Solving Connect N (Variant of Connect Four)

Some of the following might seem trivial, but it wasn’t to me, so I wanted to share.

I’m making a variant of the Connect Four game using vanilla Javascript called, Connect N. It is so called because it’s an implementation where the players can select what size the win condition of connected pieces will be for their game between 3 and 6.

I was inspired to create this game after I made a simple Tic-Tac-Toe implementation and wondered what it would be like with a board size larger than 3x3 - it’s terrible by the way.

Anywho, this post will be primarily about how I solved the arguably most important function in the game: the checkWin function.

Solution Attempt 1

Initially, since I had just finished making Tic-Tac-Toe, I thought of hard-coding an array of possible winning game states (which themselves are arrays) and then simply checking whether any one of those corresponds to the actual game state. You imagine the game board as a single 1-indexed array where the index of each element is either a 0 (no piece) or 1 or 2 (player 1 or 2 piece).

This is an O(n) solution for every time the checkWin function is run. It’s quite good and is in fact how most people solve this function for Connect 4 online.

However, writing out the possible winning states for each board size would have been incredibly tedious.

Solution Attempt 2

The idea was to perform a kind of graph search where each node corresponds to a game cell. We would expand outwards in all directions, track the greatest count of connected pieces, and mark a node as having been visited (so that we don’t perform the search from that same cell later if it didn’t lead to a win). Then, if we reach the win condition, we return true.

Since I never coded this, I’m not sure of its time complexity, but I suspect it’d be O(n) or O(log(n)). This is great, of course, but the thought of coding this up seemed a bit daunting.

Solution Attempt 3 & 4

About here is where I sought the assistance of ChatGPT. Asking it to provide a solution first resulted in a brute-force approach where you’d perform 4 searches for every move: horizontal, vertical, diagonal left-right, diagonal right-left. To be honest, with how small the game state can ever become, even with win conditions of 6 connected pieces, this would run just fine. However, the time complexity is not great. I want to say it’s O(n*k), where n is the length of each row and k is the height of each column.

While I still had the chat window open, I wondered if creating a function that could generate the map for each win condition, instead of hard-coding it, would work. In theory, this is an O(n) solution, but if you account for the generation of such a map, then the solution technically becomes O(n^2).

Final Solution

Somewhere between ChatGPT and searching for other people’s solutions, I had an insight that the last piece played in Connect N is the winning piece.
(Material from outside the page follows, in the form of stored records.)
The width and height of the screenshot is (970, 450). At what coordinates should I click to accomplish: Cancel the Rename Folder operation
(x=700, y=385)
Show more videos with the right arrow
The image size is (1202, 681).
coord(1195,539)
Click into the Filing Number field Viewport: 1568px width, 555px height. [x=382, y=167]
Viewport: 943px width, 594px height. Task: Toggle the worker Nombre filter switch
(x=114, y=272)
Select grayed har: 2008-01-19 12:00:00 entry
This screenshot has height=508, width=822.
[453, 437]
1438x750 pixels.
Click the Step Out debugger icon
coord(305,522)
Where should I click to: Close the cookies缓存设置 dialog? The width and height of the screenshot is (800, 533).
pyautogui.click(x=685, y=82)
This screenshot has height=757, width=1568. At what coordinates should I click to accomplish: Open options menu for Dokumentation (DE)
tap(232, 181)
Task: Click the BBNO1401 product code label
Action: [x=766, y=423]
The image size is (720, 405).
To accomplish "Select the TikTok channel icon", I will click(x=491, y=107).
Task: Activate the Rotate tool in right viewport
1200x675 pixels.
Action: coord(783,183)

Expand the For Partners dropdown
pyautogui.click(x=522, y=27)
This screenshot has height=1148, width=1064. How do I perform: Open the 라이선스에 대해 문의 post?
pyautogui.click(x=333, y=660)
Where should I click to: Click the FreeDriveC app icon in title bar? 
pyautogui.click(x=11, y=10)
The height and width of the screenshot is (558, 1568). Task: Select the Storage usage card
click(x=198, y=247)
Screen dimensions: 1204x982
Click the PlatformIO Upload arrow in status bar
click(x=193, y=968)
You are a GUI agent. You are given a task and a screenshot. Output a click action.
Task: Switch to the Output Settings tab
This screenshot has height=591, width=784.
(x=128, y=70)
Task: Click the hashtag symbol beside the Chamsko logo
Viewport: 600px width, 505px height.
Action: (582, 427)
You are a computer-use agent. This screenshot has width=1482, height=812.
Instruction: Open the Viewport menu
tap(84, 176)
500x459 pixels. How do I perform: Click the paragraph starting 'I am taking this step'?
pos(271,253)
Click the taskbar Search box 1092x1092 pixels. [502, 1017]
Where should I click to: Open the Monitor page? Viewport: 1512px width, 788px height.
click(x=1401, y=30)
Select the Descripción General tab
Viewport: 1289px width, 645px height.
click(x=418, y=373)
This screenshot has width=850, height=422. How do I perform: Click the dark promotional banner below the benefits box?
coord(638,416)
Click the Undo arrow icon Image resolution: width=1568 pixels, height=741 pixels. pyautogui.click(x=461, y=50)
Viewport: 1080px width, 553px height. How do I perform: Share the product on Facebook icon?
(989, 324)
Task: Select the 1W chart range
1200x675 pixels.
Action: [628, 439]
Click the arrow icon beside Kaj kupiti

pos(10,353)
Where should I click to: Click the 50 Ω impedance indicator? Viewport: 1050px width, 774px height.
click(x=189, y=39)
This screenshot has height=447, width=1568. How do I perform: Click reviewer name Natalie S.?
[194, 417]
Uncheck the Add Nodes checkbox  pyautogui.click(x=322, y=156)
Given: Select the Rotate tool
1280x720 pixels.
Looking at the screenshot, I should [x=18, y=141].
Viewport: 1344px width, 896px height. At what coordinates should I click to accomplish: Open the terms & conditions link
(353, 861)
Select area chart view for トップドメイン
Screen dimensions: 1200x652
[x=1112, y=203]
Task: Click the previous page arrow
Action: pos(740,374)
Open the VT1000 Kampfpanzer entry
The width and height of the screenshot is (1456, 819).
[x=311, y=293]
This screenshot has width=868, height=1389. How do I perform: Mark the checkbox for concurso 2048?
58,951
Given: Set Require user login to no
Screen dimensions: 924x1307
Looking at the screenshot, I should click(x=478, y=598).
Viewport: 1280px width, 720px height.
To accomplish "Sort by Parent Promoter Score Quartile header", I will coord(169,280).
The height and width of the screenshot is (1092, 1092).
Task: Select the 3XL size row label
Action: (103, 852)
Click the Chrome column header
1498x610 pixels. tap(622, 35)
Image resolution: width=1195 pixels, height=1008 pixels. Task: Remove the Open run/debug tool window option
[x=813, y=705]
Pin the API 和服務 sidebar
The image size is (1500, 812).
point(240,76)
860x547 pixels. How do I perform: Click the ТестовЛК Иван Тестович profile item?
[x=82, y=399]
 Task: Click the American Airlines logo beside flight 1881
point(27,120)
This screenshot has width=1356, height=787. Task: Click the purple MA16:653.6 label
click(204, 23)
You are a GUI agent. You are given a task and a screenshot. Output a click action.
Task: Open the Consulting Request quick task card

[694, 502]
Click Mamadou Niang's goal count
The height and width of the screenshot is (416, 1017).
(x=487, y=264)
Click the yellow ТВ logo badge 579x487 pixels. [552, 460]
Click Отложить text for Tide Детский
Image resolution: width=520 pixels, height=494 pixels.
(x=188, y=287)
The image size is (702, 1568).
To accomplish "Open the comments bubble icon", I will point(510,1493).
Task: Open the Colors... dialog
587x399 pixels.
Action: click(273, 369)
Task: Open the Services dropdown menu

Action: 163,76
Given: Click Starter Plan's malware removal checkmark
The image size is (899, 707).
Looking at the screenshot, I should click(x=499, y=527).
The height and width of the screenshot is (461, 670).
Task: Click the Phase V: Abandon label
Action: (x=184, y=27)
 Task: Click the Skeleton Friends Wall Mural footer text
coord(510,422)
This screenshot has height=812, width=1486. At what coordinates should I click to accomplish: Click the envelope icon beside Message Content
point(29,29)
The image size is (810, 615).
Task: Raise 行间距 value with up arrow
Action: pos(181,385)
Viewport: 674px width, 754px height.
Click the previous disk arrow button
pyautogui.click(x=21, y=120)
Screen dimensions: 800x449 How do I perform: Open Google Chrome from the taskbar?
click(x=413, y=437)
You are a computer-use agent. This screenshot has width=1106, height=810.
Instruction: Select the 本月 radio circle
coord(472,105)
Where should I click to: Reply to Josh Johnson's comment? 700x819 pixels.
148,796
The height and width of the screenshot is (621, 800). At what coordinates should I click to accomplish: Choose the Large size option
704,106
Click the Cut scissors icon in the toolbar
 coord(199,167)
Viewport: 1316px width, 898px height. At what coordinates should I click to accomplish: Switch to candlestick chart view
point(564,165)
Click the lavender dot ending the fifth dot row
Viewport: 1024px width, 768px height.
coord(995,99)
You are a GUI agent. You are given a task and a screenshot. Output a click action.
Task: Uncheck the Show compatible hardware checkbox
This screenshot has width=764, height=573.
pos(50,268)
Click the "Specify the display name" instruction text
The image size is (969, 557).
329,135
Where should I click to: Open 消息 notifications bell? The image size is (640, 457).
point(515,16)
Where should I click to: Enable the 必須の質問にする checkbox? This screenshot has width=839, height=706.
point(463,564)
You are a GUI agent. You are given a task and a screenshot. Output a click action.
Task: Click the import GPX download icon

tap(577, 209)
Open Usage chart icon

No piece placed before it can cause a win or else it would have already. This insight made me realize that the entire board does not need to be searched for a win after the placement of every piece. You can simply expand outwards, both ways, in all 4 directions from the last placed piece, and if you reach the appropriate count of connected same player pieces, you return true. Eureka!

The time complexity of this solution seems like O(n), but you’re technically bounded by the maximum search range which would be: win condition * 4 - 1. So it’s technically O(1) because it’s a constant search range or less. At least, I think that’s the case.

In any case, this is the solution I coded into my game, and it works great! It is by far the simplest to reason about and the fastest. In addition to that, I made a very minor improvement where the checkWin function is only run for every move played after the minimum number of moves has been played where a win could occur (2 * win condition - 1).